• [PROBLEM DESCRIPTION]: Gather, from the data below, each line in which the word "computer" occurs.

(DATA IN THIS EXERCISE Opens)

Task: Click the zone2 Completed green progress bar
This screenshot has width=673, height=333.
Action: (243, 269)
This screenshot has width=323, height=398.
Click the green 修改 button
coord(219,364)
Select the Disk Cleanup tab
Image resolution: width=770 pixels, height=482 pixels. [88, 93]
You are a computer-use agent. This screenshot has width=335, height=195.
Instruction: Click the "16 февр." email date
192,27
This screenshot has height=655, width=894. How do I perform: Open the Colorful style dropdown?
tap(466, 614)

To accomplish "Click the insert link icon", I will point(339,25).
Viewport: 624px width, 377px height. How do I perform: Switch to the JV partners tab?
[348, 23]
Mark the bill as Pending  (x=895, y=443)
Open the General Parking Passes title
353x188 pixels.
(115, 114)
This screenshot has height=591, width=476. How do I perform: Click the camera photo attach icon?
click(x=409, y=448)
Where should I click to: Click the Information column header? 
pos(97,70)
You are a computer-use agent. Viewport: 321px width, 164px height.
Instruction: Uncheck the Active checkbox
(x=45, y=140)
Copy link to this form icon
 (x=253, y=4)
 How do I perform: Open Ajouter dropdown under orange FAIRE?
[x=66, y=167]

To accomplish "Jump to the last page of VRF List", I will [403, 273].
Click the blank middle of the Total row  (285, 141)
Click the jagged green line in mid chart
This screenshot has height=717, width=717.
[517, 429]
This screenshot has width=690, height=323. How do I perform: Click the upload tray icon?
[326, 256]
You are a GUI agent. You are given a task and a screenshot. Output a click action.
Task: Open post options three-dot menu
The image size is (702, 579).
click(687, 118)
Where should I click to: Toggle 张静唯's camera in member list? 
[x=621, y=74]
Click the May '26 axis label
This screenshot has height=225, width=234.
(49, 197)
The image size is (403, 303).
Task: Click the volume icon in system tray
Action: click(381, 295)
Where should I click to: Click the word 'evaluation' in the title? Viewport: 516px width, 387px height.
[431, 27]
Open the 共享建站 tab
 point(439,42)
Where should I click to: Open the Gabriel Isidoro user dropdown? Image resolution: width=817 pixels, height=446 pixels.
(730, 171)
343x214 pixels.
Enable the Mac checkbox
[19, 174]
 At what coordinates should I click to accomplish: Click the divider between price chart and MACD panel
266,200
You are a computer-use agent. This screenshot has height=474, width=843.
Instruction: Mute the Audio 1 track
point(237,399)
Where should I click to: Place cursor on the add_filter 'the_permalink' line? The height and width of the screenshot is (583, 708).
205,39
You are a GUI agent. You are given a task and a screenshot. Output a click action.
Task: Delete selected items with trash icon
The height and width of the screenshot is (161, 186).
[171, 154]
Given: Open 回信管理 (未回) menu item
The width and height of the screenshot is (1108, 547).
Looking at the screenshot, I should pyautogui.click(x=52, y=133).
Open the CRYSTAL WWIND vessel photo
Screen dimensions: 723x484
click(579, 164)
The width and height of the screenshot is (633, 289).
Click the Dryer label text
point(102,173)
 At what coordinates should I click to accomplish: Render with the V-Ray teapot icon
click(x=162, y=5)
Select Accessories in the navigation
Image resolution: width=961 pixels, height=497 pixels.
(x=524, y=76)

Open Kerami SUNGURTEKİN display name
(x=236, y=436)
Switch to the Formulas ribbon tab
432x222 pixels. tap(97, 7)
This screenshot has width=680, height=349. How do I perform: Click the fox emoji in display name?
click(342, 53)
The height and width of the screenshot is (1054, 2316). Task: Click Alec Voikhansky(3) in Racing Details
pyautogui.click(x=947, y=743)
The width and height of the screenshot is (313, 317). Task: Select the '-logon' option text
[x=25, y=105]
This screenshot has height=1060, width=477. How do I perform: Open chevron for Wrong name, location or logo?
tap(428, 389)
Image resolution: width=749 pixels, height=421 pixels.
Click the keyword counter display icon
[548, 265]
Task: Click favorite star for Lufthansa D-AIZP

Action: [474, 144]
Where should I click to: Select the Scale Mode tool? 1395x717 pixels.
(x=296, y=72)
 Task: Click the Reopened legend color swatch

(DATA IN THIS EXERCISE Closes)

• [YOUR RESPONSE]:
You are a computer-use agent. This screenshot has width=335, height=195.
You are a computer-use agent. Viewport: 321px width, 164px height.
You are a computer-use agent. This screenshot has height=474, width=843.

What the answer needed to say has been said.